*KUTIPAN UNTUK DIBACA*:
+++

Disaat itu pasca meletusnya G30S tahun 1965, saat itu Kepala Kepolisian Negara Republik Indonesia (Kapolri) atau disebut Menteri Panglima Angkatan Kepolisian (Menpangak), yang dijabat oleh Letnan Jenderal Soetjipto Joedodihardjo, menjadi institusi yang dibersihkan oleh Soeharto, disamping struktur negara lainnya.
Saat masa peralihan Soekarno ke Soeharto “Polisi di bawah Soetjipto Joedodihardjo pro kepada Bung Karno, dan pada dasarnya tidak suka menjadi yang kedua dalam kekuasaan setelah tentara,” mengutip Jusuf Wanandi dalam Shades of Grey: A Political Memoir of Modern Indonesia, 1965 – 1998.
Setingkat pasukan tempur, saat itu kepolisian memiliki Brigade Mobil (Brimob) yang sampai hari ini masih tetap ada dan eksis. Kemudian juga memiliki Resimen Pelopor yang saat itu dipimpin Anton Sudjarwo, yang mana kala itu para perintisnya pernah mendapat latihan Ranger dari Amerika Serikat. Pada paruh terakhir 1960-an, Brimob dianggap sebagai pendukung Sukarno. Dalam sejarahnya Resimen Pelopor pernah menyerbu markas Resimen Para Komando Angkatan Darat (RPKAD) di Cijantung.

+++

*INFORMASI YANG DIBERIKAN*:
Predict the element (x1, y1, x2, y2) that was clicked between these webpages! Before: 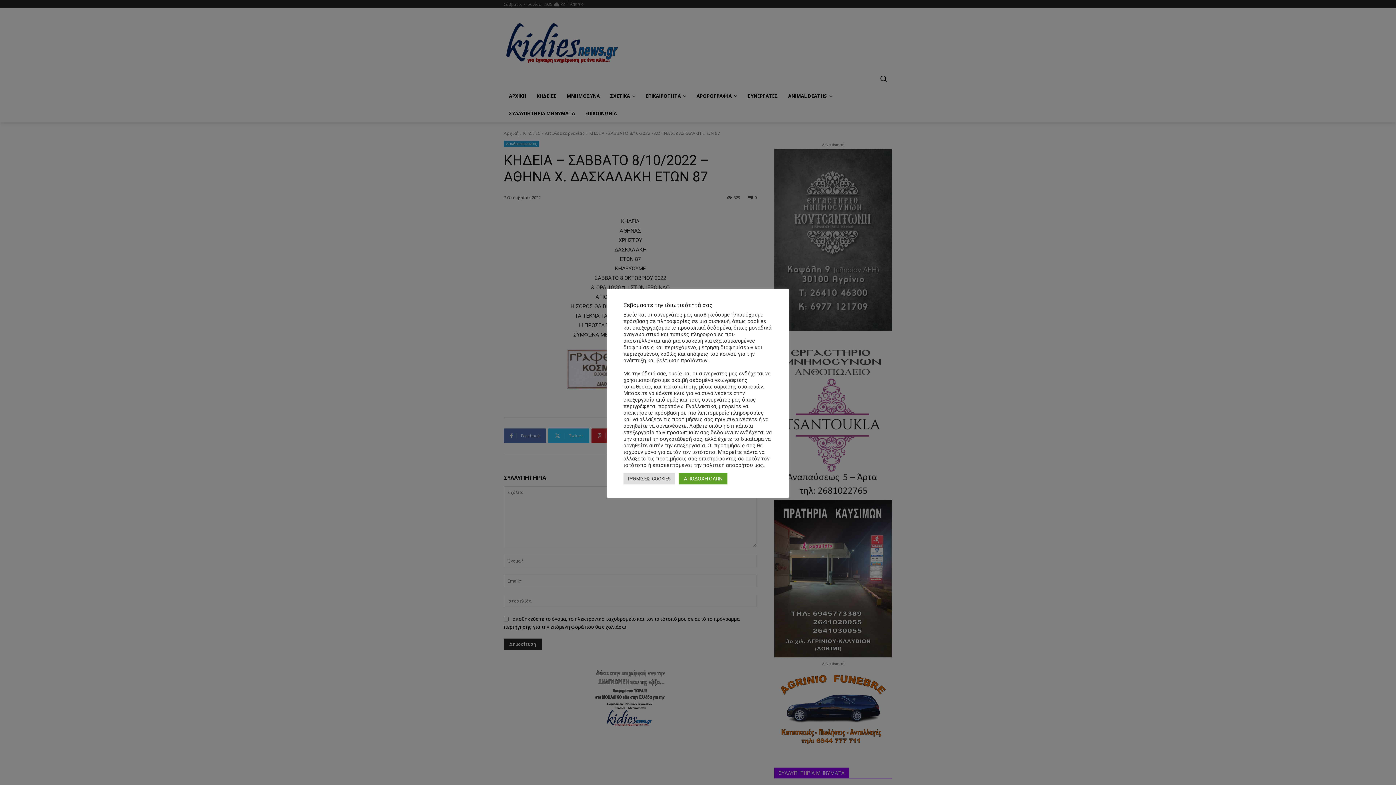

+++

*TUJUAN 1*:
Menurut kutipan tentang kepolisian pasca G30S, siapa yang memimpin Resimen Pelopor pada masa itu?
*TUJUAN 2*:
Tuliskan kembali dengan tepat bagian kutipan tentang kepolisian pasca G30S, mulai dari "Saat masa peralihan" sampai dengan "(RPKAD) di Cijantung.".
*TUJUAN 3*:
Teruskan kutipan tentang kepolisian pasca G30S, mulai setelah kalimat terakhirnya.

*JAWABAN TUGAS 1*:
Anton Sudjarwo.

*JAWABAN TUGAS 2*:
Saat masa peralihan Soekarno ke Soeharto “Polisi di bawah Soetjipto Joedodihardjo pro kepada Bung Karno, dan pada dasarnya tidak suka menjadi yang kedua dalam kekuasaan setelah tentara,” mengutip Jusuf Wanandi dalam Shades of Grey: A Political Memoir of Modern Indonesia, 1965 – 1998.
Setingkat pasukan tempur, saat itu kepolisian memiliki Brigade Mobil (Brimob) yang sampai hari ini masih tetap ada dan eksis. Kemudian juga memiliki Resimen Pelopor yang saat itu dipimpin Anton Sudjarwo, yang mana kala itu para perintisnya pernah mendapat latihan Ranger dari Amerika Serikat. Pada paruh terakhir 1960-an, Brimob dianggap sebagai pendukung Sukarno. Dalam sejarahnya Resimen Pelopor pernah menyerbu markas Resimen Para Komando Angkatan Darat (RPKAD) di Cijantung.

*JAWABAN TUGAS 3*:
Oleh sebab posisinya serta kemampuan, kemudian Brimob dan Resimen Pelopor kerao terlibat dalam operasi penumpasan pemberontak bersama Angkatan Darat. Walau jumlah mereka lebih sedikit dibandingkan AD, tapi mereka tak gentar kepada tentara. Maka itu, mereka berpotensi menjadi lawan ketika Sukarno tidak bisa bekerjasama menuruti kemauan kubu Soeharto.
Oleh karena itu maka cara melawan para Sukarnois di kepolisian akan lebih mudah jika Brimob dan Resimen Pelopor dikerdilkan. Kemudian setelah tahun 1968, Soekarno tak.lagi menjabat presiden, kemudia Soetjipto Joedodihardjo (Kapolri) diganti, Brimob masih ada tetapi jumlahnya dikurangi, sedangkan Resimen Pelopor dibubarkan.
Saat Soetjipto Joedodihardjo masih menjabat sebagai Kapolri, proses pembersihan kepolisian tak berjalan seperti harapan rezim Orde Baru.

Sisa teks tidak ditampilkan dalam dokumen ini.